THE PROBLEM: Start at the line below containing "This screenshot has width=1448, height=776." and stop at the line containing "Task: Click the Point N row label". Repeat every line of that stretch exactly, and nothing outside it.

########

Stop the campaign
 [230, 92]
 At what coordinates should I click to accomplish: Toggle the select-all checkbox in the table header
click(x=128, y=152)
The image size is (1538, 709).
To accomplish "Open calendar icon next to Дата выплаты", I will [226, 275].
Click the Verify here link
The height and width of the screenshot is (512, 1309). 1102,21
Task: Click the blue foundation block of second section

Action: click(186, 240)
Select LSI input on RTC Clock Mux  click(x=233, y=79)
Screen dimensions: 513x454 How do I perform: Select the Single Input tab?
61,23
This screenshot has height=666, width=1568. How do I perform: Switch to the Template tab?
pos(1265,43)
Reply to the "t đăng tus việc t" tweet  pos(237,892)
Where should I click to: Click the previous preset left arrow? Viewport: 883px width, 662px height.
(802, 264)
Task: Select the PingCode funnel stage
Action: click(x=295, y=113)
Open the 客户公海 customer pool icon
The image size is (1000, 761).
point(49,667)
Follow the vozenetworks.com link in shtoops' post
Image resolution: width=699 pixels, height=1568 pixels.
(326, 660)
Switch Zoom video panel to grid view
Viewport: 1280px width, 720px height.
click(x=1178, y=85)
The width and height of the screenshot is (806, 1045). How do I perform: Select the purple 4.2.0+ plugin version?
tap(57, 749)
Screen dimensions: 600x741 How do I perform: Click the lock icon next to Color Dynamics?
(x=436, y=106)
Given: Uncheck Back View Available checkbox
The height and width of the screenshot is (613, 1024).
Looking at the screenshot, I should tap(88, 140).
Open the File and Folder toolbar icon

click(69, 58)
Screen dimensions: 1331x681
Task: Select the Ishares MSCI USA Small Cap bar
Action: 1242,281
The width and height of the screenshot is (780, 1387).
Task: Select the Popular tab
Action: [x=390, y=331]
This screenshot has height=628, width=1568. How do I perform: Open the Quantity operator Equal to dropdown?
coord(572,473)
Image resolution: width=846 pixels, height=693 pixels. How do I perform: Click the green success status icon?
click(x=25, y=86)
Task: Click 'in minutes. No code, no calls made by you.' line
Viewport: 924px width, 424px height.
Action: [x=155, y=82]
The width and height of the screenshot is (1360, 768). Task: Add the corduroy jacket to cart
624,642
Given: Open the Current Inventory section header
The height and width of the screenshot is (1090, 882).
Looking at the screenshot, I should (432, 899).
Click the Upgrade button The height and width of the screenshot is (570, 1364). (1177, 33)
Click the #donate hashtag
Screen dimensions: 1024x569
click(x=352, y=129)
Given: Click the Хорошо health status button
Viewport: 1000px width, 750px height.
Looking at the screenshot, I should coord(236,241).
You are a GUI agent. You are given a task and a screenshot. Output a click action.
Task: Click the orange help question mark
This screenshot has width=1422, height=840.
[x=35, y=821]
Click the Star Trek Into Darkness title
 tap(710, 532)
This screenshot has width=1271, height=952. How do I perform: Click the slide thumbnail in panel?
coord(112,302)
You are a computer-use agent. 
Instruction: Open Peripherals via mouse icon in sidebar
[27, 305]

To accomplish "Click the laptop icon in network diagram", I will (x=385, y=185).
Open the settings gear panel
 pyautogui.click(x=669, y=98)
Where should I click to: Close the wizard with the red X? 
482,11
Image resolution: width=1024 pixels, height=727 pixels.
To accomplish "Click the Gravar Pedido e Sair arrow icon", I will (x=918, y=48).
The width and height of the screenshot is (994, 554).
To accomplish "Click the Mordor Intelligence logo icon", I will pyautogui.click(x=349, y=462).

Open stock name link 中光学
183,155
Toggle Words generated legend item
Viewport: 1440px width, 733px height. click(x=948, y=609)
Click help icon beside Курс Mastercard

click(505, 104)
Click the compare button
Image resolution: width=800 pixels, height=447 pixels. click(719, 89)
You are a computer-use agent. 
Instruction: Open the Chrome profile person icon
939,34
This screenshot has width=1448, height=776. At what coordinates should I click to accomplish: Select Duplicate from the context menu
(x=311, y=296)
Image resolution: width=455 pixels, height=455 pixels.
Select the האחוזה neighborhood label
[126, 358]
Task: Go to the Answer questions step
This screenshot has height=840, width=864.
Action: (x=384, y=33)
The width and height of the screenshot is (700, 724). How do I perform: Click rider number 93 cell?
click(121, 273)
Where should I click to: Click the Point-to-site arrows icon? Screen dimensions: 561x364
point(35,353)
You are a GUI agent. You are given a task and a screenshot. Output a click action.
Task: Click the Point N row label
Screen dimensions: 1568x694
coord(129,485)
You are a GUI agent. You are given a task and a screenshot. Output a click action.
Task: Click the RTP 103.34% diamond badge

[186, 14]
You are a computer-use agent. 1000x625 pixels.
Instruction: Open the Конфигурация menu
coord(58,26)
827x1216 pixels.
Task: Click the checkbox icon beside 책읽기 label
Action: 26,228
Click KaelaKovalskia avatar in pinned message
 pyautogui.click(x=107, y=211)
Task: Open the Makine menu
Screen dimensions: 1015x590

########

EXERCISE RESPONSE:
This screenshot has width=1448, height=776. At what coordinates should I click to accomplish: Select Duplicate from the context menu
(x=311, y=296)
Image resolution: width=455 pixels, height=455 pixels.
Select the האחוזה neighborhood label
[126, 358]
Task: Go to the Answer questions step
This screenshot has height=840, width=864.
Action: (x=384, y=33)
The width and height of the screenshot is (700, 724). How do I perform: Click rider number 93 cell?
click(121, 273)
Where should I click to: Click the Point-to-site arrows icon? Screen dimensions: 561x364
point(35,353)
You are a GUI agent. You are given a task and a screenshot. Output a click action.
Task: Click the Point N row label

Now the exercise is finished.